--- Begin Data supplied ---
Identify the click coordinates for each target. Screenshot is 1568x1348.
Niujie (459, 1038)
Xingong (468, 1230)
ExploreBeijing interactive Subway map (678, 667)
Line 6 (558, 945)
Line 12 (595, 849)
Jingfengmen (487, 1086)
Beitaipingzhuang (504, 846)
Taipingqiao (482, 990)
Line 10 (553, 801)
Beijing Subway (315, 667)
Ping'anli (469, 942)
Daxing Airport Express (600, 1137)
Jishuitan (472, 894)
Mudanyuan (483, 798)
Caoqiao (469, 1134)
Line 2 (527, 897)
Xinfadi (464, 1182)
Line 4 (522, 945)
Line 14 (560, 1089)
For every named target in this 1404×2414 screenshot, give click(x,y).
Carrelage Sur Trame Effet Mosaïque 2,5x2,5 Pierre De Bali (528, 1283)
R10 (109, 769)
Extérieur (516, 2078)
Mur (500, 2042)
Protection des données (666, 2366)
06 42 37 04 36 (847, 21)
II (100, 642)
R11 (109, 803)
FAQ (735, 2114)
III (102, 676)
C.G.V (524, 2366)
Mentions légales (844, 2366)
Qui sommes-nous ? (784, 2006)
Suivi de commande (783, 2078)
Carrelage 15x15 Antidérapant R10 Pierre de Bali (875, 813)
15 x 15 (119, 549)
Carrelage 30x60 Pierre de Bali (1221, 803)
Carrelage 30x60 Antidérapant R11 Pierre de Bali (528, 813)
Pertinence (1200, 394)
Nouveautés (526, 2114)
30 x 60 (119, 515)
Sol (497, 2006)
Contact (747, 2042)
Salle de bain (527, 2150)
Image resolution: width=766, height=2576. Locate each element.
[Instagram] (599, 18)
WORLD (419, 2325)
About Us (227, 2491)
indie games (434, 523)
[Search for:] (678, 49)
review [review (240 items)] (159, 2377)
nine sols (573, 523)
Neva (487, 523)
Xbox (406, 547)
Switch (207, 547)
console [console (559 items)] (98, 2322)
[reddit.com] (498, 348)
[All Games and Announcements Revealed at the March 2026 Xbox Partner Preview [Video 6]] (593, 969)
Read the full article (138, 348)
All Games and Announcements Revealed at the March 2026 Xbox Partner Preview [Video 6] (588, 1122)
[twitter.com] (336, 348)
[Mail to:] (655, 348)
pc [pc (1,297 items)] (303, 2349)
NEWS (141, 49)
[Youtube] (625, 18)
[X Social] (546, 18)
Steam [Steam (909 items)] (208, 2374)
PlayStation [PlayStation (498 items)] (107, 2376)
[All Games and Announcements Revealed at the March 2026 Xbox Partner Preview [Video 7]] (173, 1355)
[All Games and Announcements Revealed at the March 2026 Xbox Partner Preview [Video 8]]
--- End Data supplied ---
**Task requirements:** Retype the stretch of the listing from the line containing "Xbox (406, 547)" through the line containing "PlayStation [PlayStation (498", both included, with no changes.

**Exercise output:**
Xbox (406, 547)
Switch (207, 547)
console [console (559 items)] (98, 2322)
[reddit.com] (498, 348)
[All Games and Announcements Revealed at the March 2026 Xbox Partner Preview [Video 6]] (593, 969)
Read the full article (138, 348)
All Games and Announcements Revealed at the March 2026 Xbox Partner Preview [Video 6] (588, 1122)
[twitter.com] (336, 348)
[Mail to:] (655, 348)
pc [pc (1,297 items)] (303, 2349)
NEWS (141, 49)
[Youtube] (625, 18)
[X Social] (546, 18)
Steam [Steam (909 items)] (208, 2374)
PlayStation [PlayStation (498 items)] (107, 2376)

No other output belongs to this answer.